== Text shown ==

So how can your organization realize the potential lying dormant on that About page or in that HR manual? First, audit the values set. Make sure the values you espouse are implicit to the ethos of the organization. They must be distilled from within. How do you come about them? Start with the right questions: What did the founders believe they could do so much better or so differently that compelled them to start up the business in the first place? What unique perspective does your company bring to the world? Why would a customer let you into his or her life? These aren’t only questions for leadership, they should be posed to people and partners at every level. Keep in mind that the goal here isn’t nailing down the USP, the goal is defining the fundamental beliefs that can give rise to the USP. Values first, then value.

===
== Supplied data ==

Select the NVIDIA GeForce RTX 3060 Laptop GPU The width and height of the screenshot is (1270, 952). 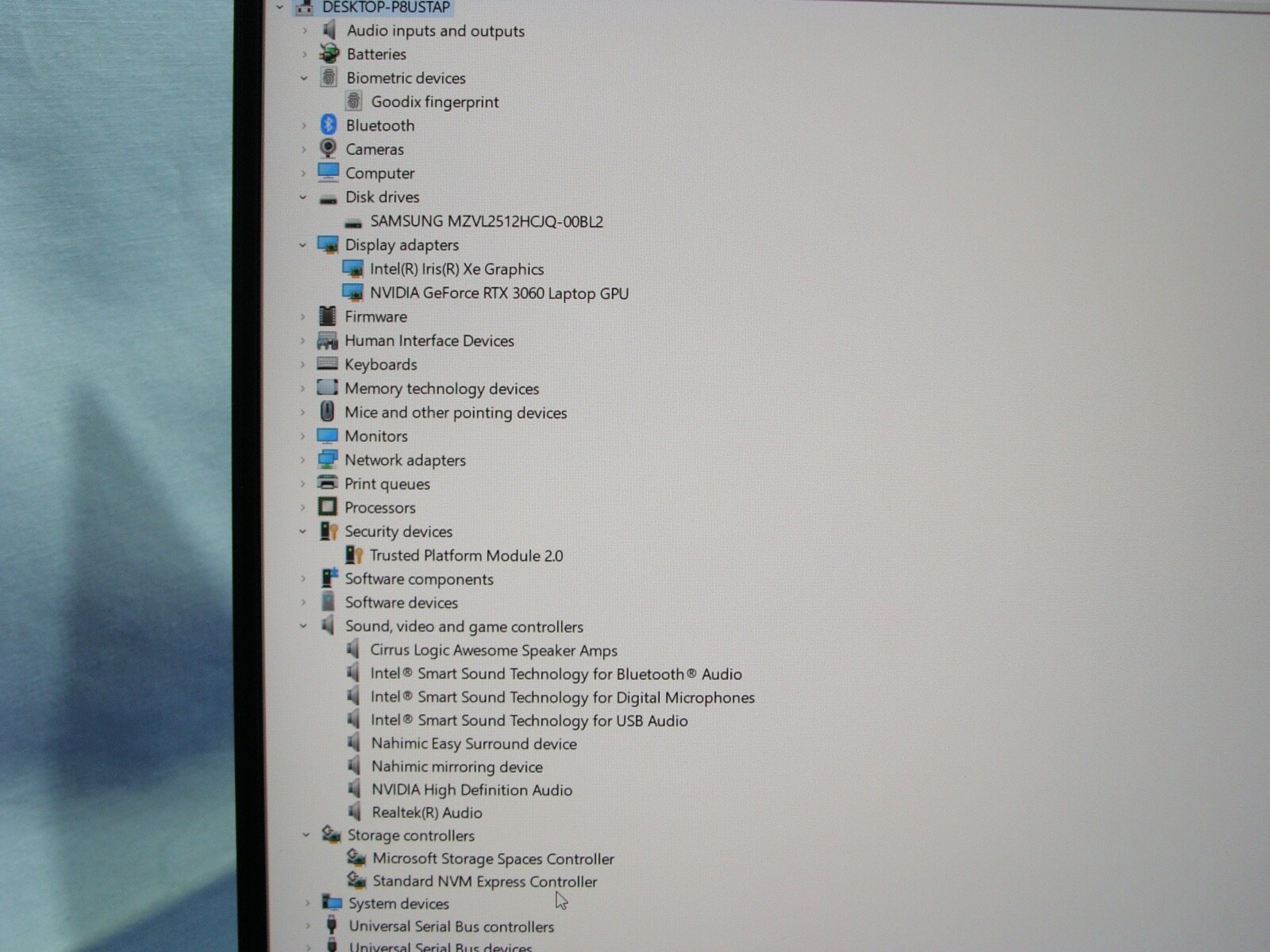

===

| Problem set |
1 - In the passage on organizational values, whom should the questions about values be posed to besides leadership?
2 - Write the next part of the passage on organizational values, picking up after its final sentence.

| Written responses |
1 - They should be posed to people and partners at every level.

2 -
Once this implicit values set is identified, you must do what it takes to make those values more explicit. Not consumer-facing, but alive within the walls and heads of everyone who represents the company. The good news is, just as we can train our brains to think in new and different ways, we can reorient company cultures to prioritize a set of values. Most effective HR operations can deploy training tactics to begin transmission of the values, but it is important that leadership demonstrates a commitment to keeping them alive. Here are just a few of many ways to make that happen:
• Codify authentic stories that ingrain the values into the company mythology
• Provide values assessment testing in order to identify strengths and weaknesses for more effective team building
• Keep the values set front and center during ideation and product development discussions
• Consistently and publicly reward employees who best demonstrate one of your values in practice
Whether you’re facing a company turnaround, a merger or acquisition of corporate cultures, a branding challenge or trying to get more out of your organization’s performance, don’t overlook the inherent value of values.